From The Inner Game of Tennis by W. Timothy Gallwey, page 129:

I have been my own worst stressor. But slowly I have found that the demands I’m trying to fulfill when I’m stressing myself are not really my own, but ones I have “picked up” or “bought into” for perhaps no better reason than I heard them early in life, or because they seemed to be so generally accepted. Soon they begin to sound right - and are therefore easier to listen to than the subtle but insistent urging of my own being.

I think this gets to the heart of my disagreement with Gallwey, which largely stems from the fact that in this paragraph almost every word he says is wrong.

Indeed, I think this book is entirely a giant bait and switch: He makes the (mostly) useful distinction between (ugh) “Self 1”, the teller, and “Self 2”, the doer. This is a reasonable split which is useful in many circumstances. I don’t necessarily think it’s a true split, but it works pretty well for about 90% of cases.

Unfortunately he then goes on to posit that:

  1. Self 1 is intrinsically dysfunctional.
  2. Self 2 is intrinsically functional.
  3. Every other binary split of your self, including “the bad bits” and “the good bits” also lines up with this distinction.

Every single one of these premises is badly wrong.
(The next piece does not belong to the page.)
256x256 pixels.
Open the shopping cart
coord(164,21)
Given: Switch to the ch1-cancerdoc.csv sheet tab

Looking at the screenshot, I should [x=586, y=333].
It is certainly true for many people that Self 1 is dyfunctional and Self 2 is functional, but those dysfunctions are not intrinsic and treating them as such is actively harmful. The third is just intrinsically nonsense and is the sign of someone with an explain everything theory.

All of these errors manifest in this paragraph.

Anyway, specifically what he is wrong about in this paragraph boils down to two important glaring errors:

  1. Almost everything in you is learned from outside of you. That’s not you listening to things that are “not really your own”. That is how being a person works. We socially construct our knowledge and behaviours by engaging with the people around us. You are complaining about being a person, Tim.
  2. The arising internally/learned externally split of your behaviour in no way maps on to the self 1 / self 2 distinction. Self 2 absolutely learns and internalises lessons from the outside world. That’s what trauma, and emotional responses more broadly, are. This is why operant conditioning works.

I mean FFS, really.

I listen to a lot of Therapist Uncensored and an interesting theme that keeps coming up listening to it is that they’re also quite into a similar split to Self 1 vs Self 2 (they tend to neurowash it and refer to it by parts of the brain, but that’s neither here nor there), but they think that Self 2 is the dysfunctional one and that a lot of the skills they’re trying to learn are essentially trying to use Self 1 to help Self 2 heal from its entrained fear reactions.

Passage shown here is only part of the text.